### Do this
Carry on the notebook walkthrough on splitting user movie reviews into training, validation, and test sets, picking up right after its last line of code.

═══ Source

Now let's split the data into training, validation, and test sets. Since this is a recommender, we're gonna split by removing some of the user's reviews.

For every user, so long as the user has more than 5 reviews, remove one review for the validation set and one review for the test set.

In [85]:
print(list(user_review_data.keys())[0])

asel82_reviews.csv


In [86]:
# remove all values with nan in the review column
for key in tqdm(user_review_data.keys()):
    user_review_data[key] = user_review_data[key].dropna(subset=['movie_rating'])

100%|██████████| 1000/1000 [00:01<00:00, 884.26it/s]


In [87]:
train_reviews = []
validation_reviews = []
test_reviews = []
for user_id, reviews in tqdm(user_review_data.items()):
    if len(reviews) > 50:
        validation_review_data_df = reviews.sample(15, replace=False)
        validation_review_data = validation_review_data_df.to_dict('records')
        for review in validation_review_data:
            review['user_id'] = user_id
        validation_reviews.extend(validation_review_data)
        # remove the validation reviews from the training data
        reviews = reviews.drop(validation_review_data_df.index)
        test_review_data_df = reviews.sample(15, replace=False)
        test_review_data = test_review_data_df.to_dict('records')
        for review in test_review_data:
            review['user_id'] = user_id
        test_reviews.extend(test_review_data)
        # remove the test reviews from the training data
        reviews = reviews.drop(test_review_data_df.index)
        train_review_data = reviews.to_dict('records')
        for review in train_review_data:
            review['user_id'] = user_id
        train_reviews.extend(train_review_data)
    else:
        # if the user has less than 5 reviews, we will use all of them for training
        train_review_data = reviews.to_dict('records')
        for review in train_review_data:
            review['user_id'] = user_id
        train_reviews.extend(train_review_data)

print(f'Train reviews: {len(train_reviews)}')
print(f'Validation reviews: {len(validation_reviews)}')
print(f'Test reviews: {len(test_reviews)}')

══════
═══ Entries provided

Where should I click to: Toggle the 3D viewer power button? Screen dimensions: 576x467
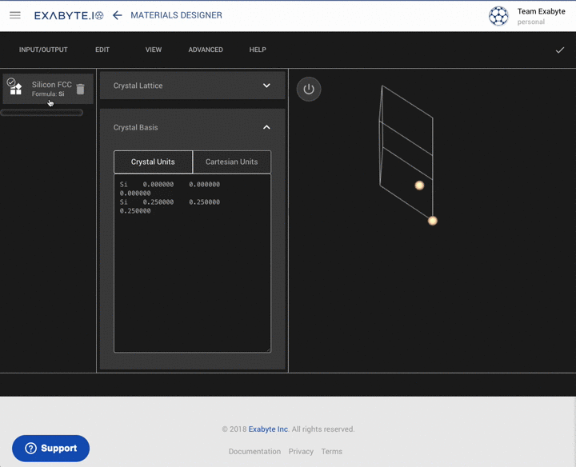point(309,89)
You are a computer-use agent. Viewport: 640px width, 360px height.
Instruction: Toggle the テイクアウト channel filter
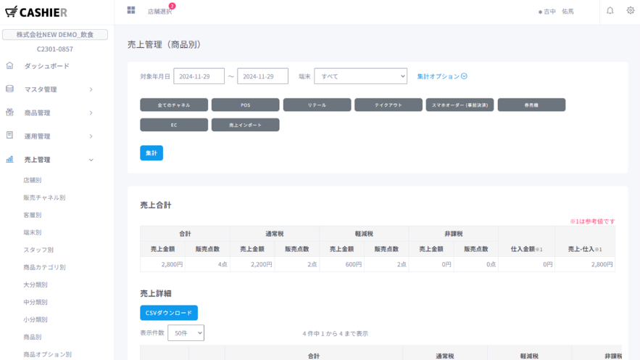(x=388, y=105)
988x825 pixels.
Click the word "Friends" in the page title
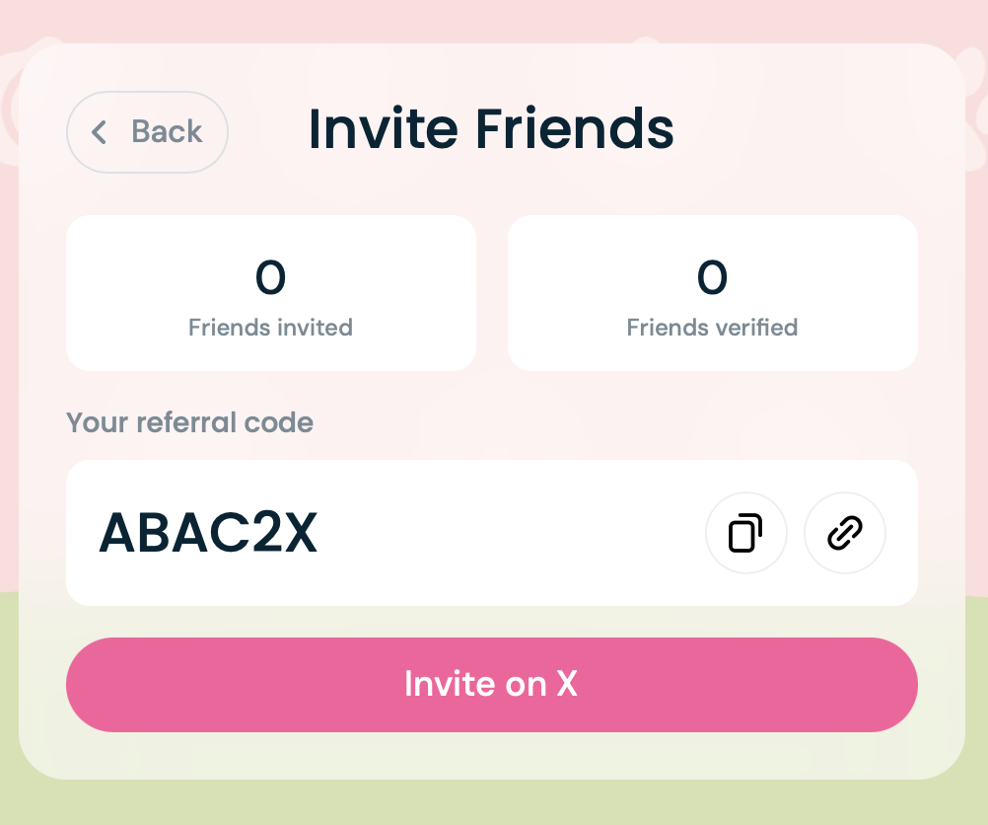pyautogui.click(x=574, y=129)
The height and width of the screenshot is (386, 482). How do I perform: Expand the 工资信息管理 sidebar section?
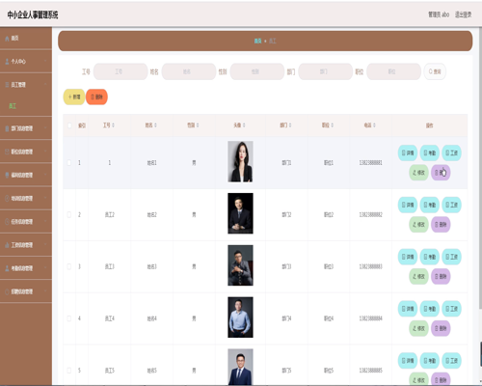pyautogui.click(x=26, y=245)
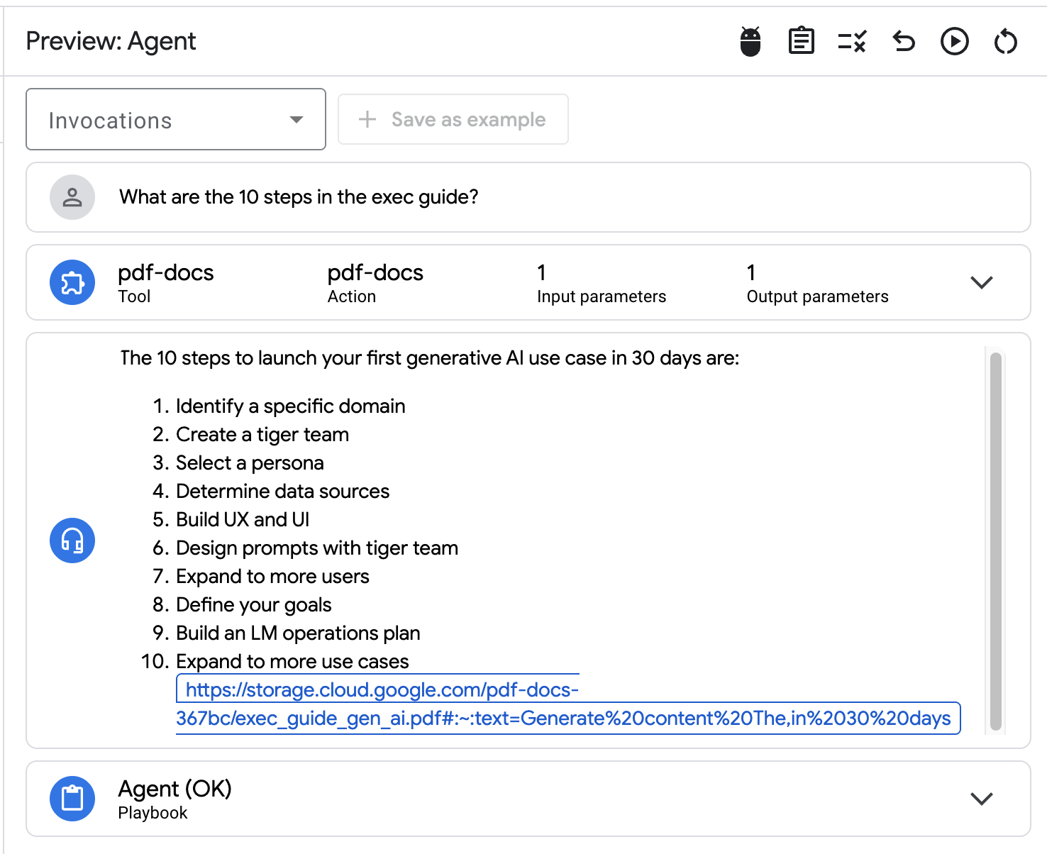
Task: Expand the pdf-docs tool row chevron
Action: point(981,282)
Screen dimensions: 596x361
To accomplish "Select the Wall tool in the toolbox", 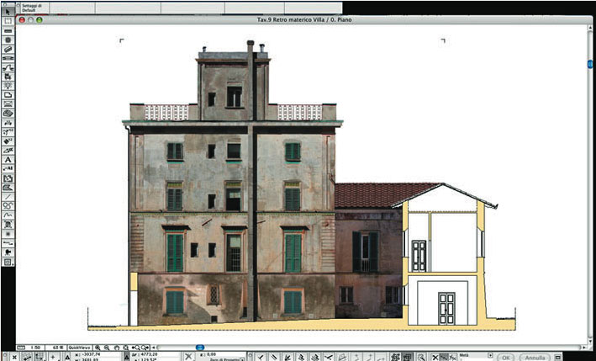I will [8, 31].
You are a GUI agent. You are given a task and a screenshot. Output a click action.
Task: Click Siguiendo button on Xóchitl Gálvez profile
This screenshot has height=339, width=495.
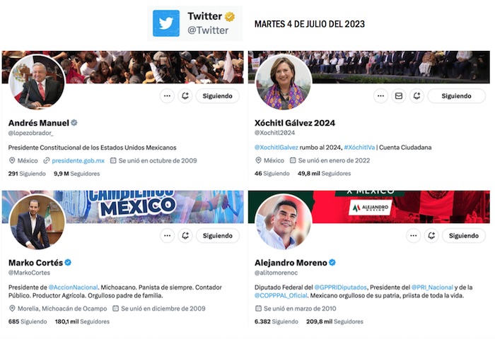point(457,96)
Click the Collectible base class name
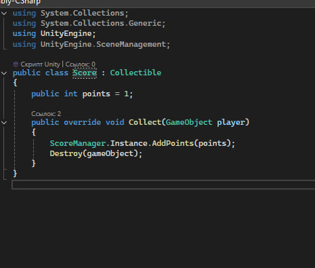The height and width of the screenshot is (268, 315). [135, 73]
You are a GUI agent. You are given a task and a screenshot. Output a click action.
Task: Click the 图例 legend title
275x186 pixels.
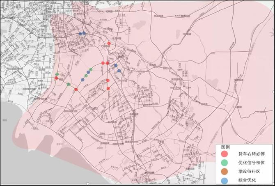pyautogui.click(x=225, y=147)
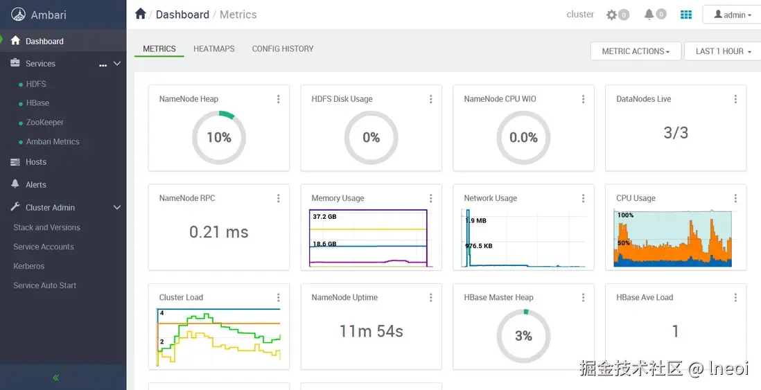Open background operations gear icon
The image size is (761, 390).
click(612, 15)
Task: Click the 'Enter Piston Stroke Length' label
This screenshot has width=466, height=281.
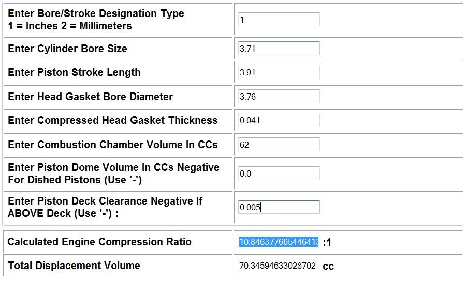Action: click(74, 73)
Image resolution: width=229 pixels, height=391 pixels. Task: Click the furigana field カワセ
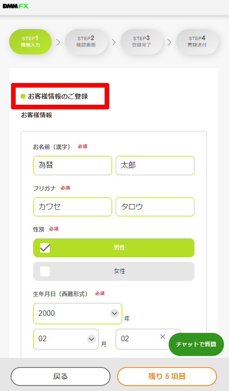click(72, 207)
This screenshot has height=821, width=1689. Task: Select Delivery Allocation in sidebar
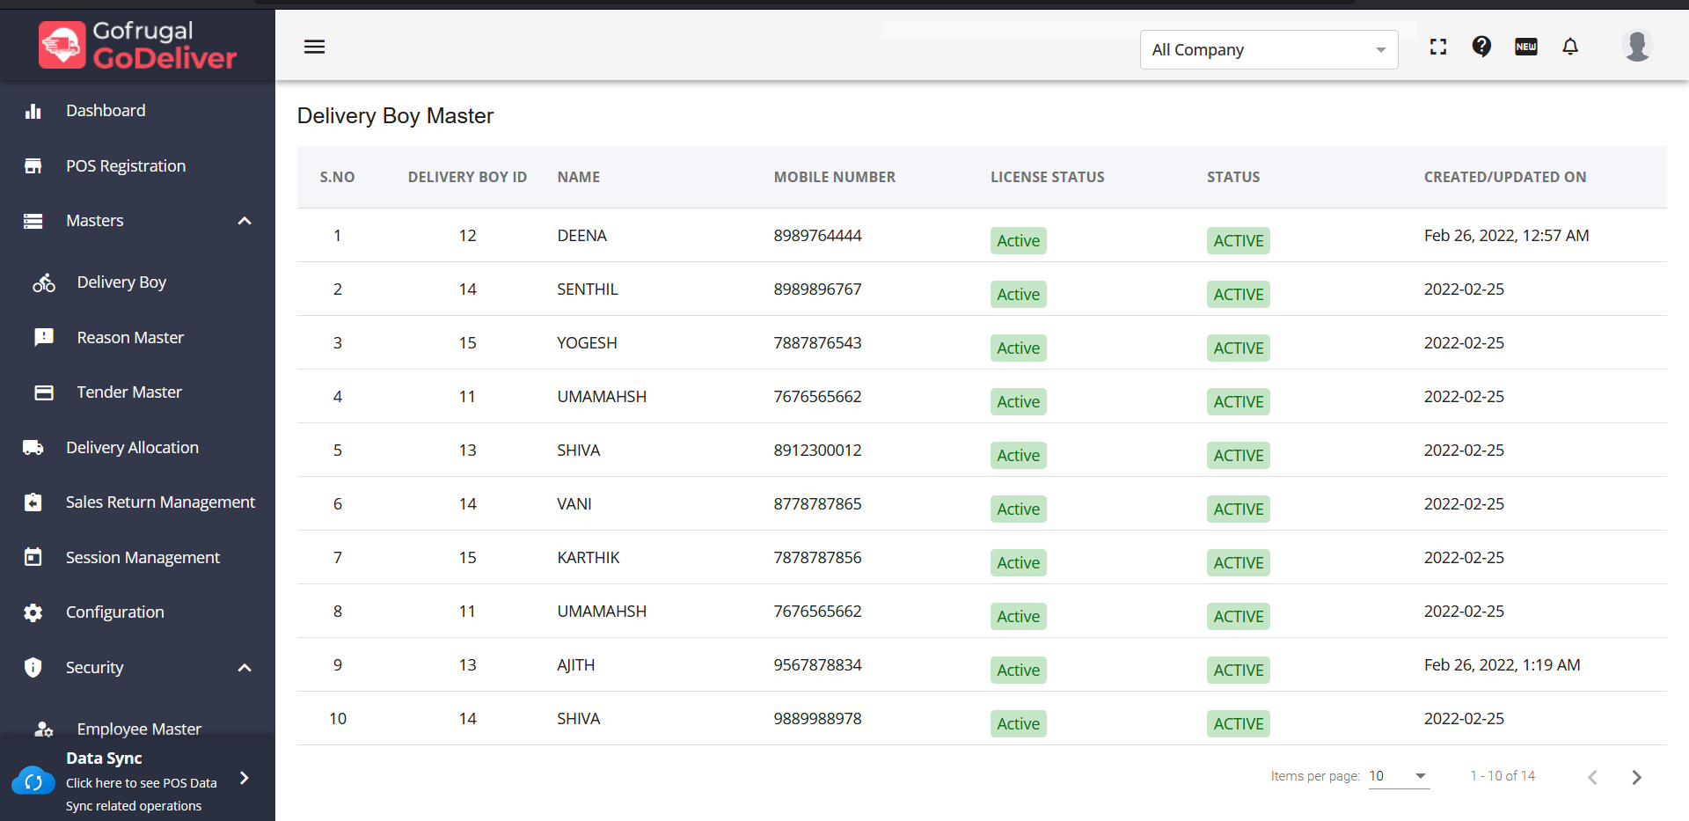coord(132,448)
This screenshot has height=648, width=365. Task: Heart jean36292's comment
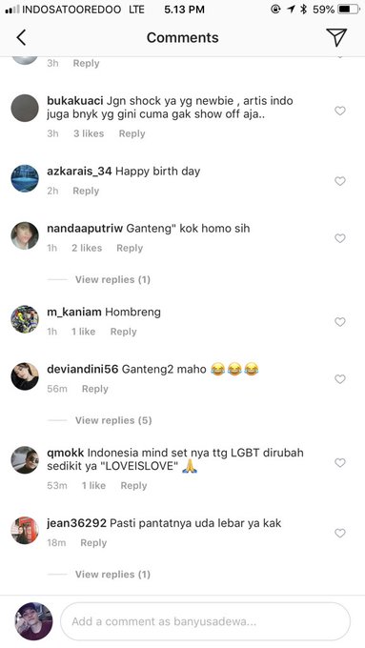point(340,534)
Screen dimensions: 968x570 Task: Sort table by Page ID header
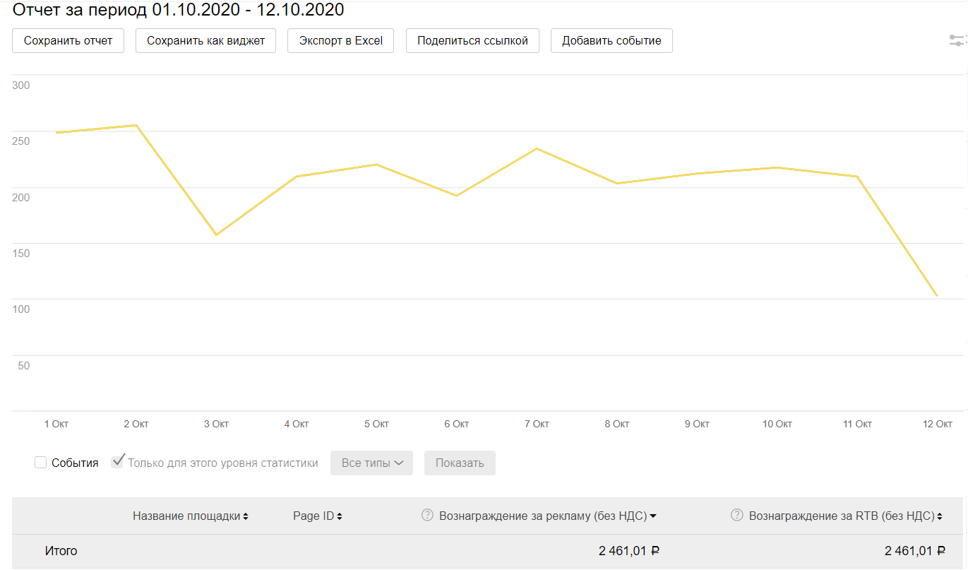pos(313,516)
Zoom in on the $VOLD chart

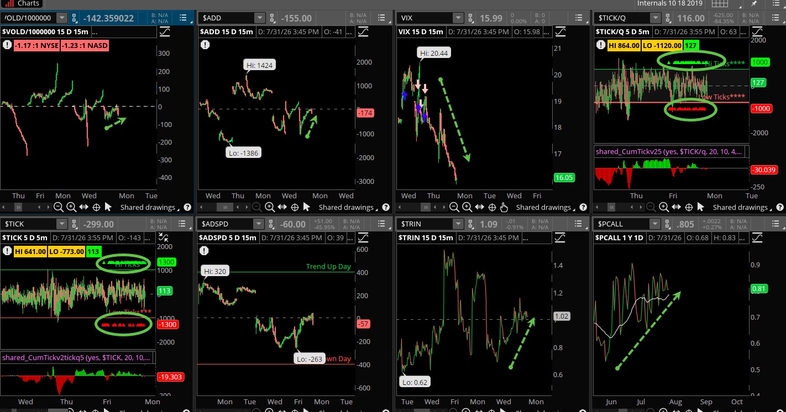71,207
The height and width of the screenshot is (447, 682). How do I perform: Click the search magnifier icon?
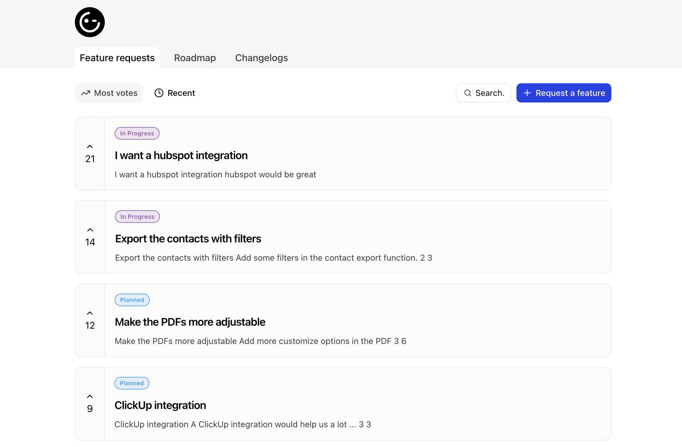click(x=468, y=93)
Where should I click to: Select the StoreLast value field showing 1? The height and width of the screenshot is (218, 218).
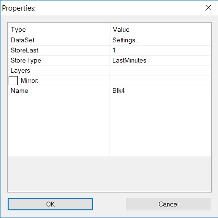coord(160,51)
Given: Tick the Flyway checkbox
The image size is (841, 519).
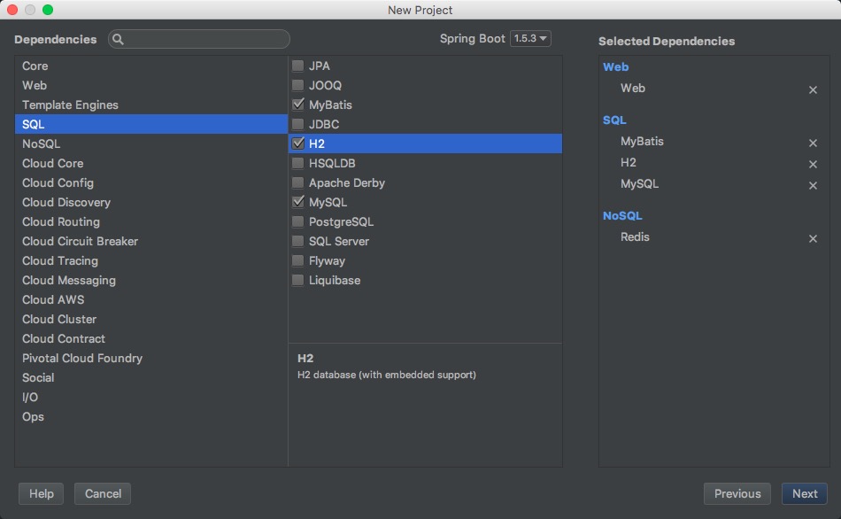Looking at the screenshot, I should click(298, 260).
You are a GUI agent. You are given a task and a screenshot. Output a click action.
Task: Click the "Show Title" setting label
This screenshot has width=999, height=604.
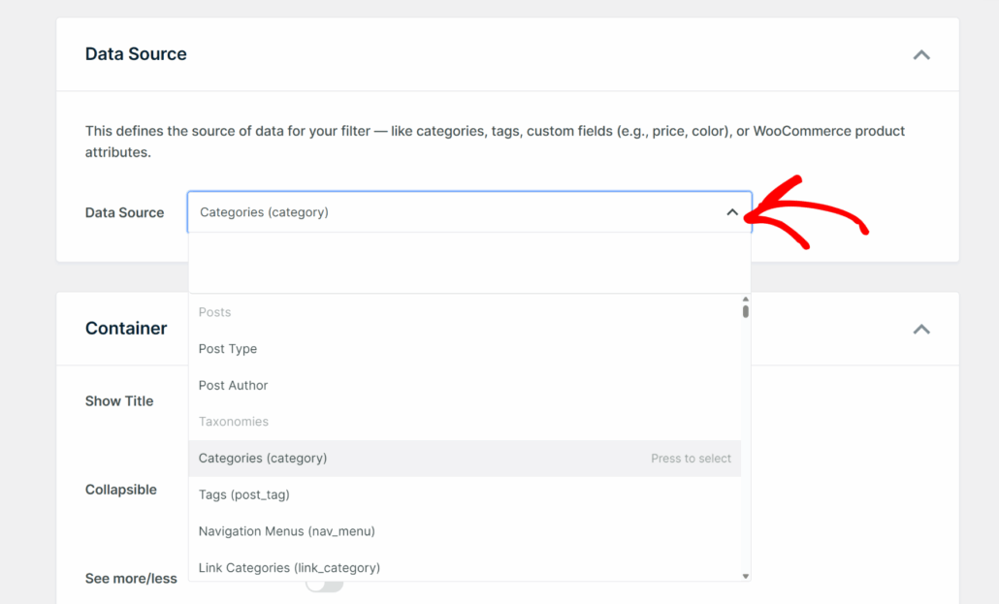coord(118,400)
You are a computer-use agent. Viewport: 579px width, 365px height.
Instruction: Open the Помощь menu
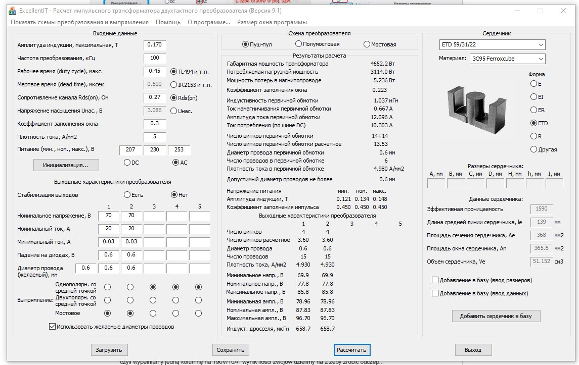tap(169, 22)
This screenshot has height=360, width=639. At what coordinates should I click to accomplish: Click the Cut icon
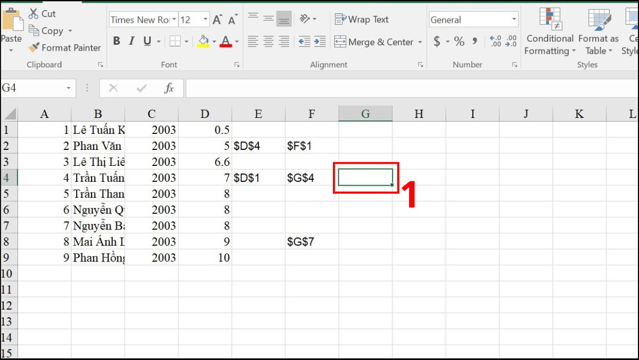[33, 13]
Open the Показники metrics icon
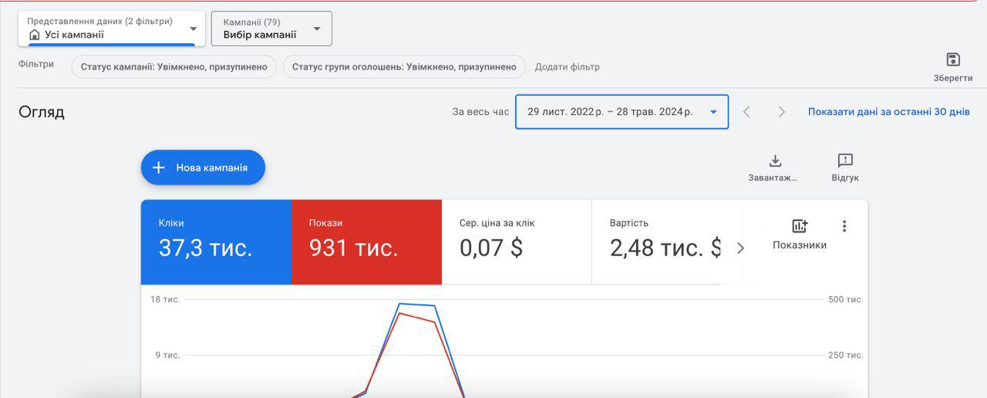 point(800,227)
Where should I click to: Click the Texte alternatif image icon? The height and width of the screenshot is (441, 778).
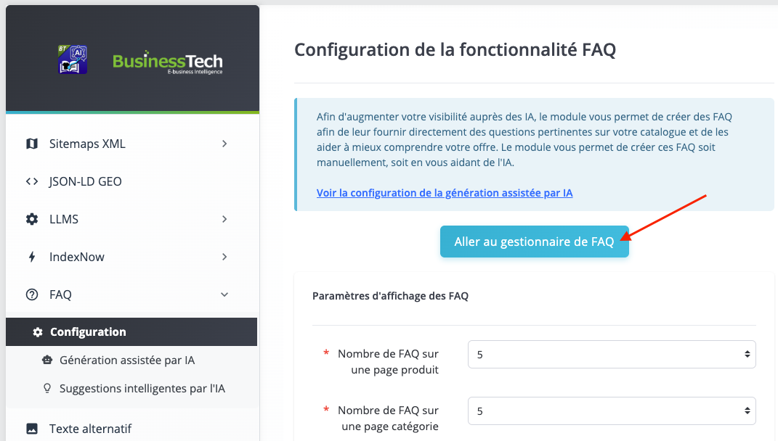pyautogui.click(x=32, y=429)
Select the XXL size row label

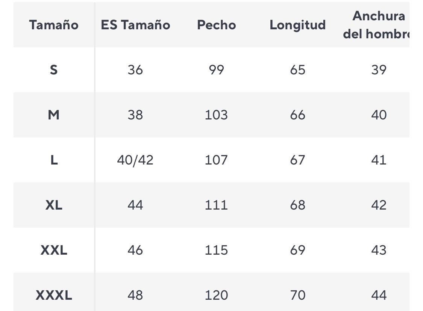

══════

### Output below
100%|██████████| 1000/1000 [00:02<00:00, 340.22it/s]

Train reviews: 396059
Validation reviews: 12300
Test reviews: 12300





## Build the Model
Now that we have the training data, let's construct the model to train.

In [104]:
num_train_users = len(set([review['user_id'] for review in train_reviews]))
num_train_items = len(set([review['movie_id'] for review in train_reviews]))
num_total_items = len(set([review['movie_id'] for review in train_reviews + validation_reviews + test_reviews]))
num_nodes = num_train_users + num_total_items
print(f'Number of train users: {num_train_users}')
print(f'Number of train items: {num_train_items}')
print(f'Number of nodes: {num_nodes}')

Number of train users: 1000
Number of train items: 43225
Number of nodes: 45001


In [105]:
num_val_users = len(set([review['user_id'] for review in validation_reviews]))
num_val_items = len(set([review['movie_id'] for review in validation_reviews]))
num_val_nodes = num_val_users + num_val_items

In [106]:
# Let's map users to ids
movie_id_to_movie_name = dict()
for review in train_reviews + validation_reviews + test_reviews:
    movie_id_to_movie_name[review['movie_id']] = review['movie_title']

user_to_id = dict()
for i, user_id in enumerate(set([review['user_id'] for review in train_reviews + validation_reviews + test_reviews])):
    user_to_id[user_id] = i

# Let's map movies to ids
movie_to_id = dict()
for i, movie_id in enumerate(set([review['movie_id'] for review in train_reviews + validation_reviews + test_reviews])):
    movie_to_id[movie_id] = i + num_train_users

# Let's map ids to users
id_to_user = dict()
for user_id, index in user_to_id.items():
    id_to_user[index] = user_id

# Let's map ids to movies
id_to_movie = dict()
for movie_id, index in movie_to_id.items():
    id_to_movie[index] = movie_id

# Let's map movie names to movie ids
movie_name_to_movie_id = dict()
for movie_id, movie_name in movie_id_to_movie_name.items():
    movie_name_to_movie_id[movie_name] = movie_id

In [107]:
import random

def convert_review_to_edge(review):
    user_id = user_to_id[review['user_id']]
    movie_id = movie_to_id[review['movie_id']]
    edge_weight = review['movie_rating']
    if (edge_weight < 3.5 and edge_weight > 2.5):
        return None, None
    edge = (user_id, movie_id)
    edge_weight = review['movie_rating']
    return edge, edge_weight

def shuffle_edges_and_edge_weights(edges, edge_weights):
    c = list(zip(edges, edge_weights))
    random.shuffle(c)
    return zip(*c)

def convert_reviews_to_edges(reviews):
    edges = []
    edge_weights = []
    for review in tqdm(reviews):
        edge, edge_weight = convert_review_to_edge(review)
        if edge is not None:
            edges.append(edge)
            edge_weights.append(edge_weight)
    
    # Reformat the edges to be a tensor
    edges = torch.tensor(edges, dtype=torch.long).t().contiguous()
    return edges, edge_weights

In [108]:
# Now let's create the edges between users and movies.
# The id of the user will be the index of the user in the user_to_id dict
# The id of the movie will be the index of the movie in the movie_to_id dict + the number of users

train_edges, train_edge_weights = convert_reviews_to_edges(train_reviews)
validation_edges, validation_edge_weights = convert_reviews_to_edges(validation_reviews)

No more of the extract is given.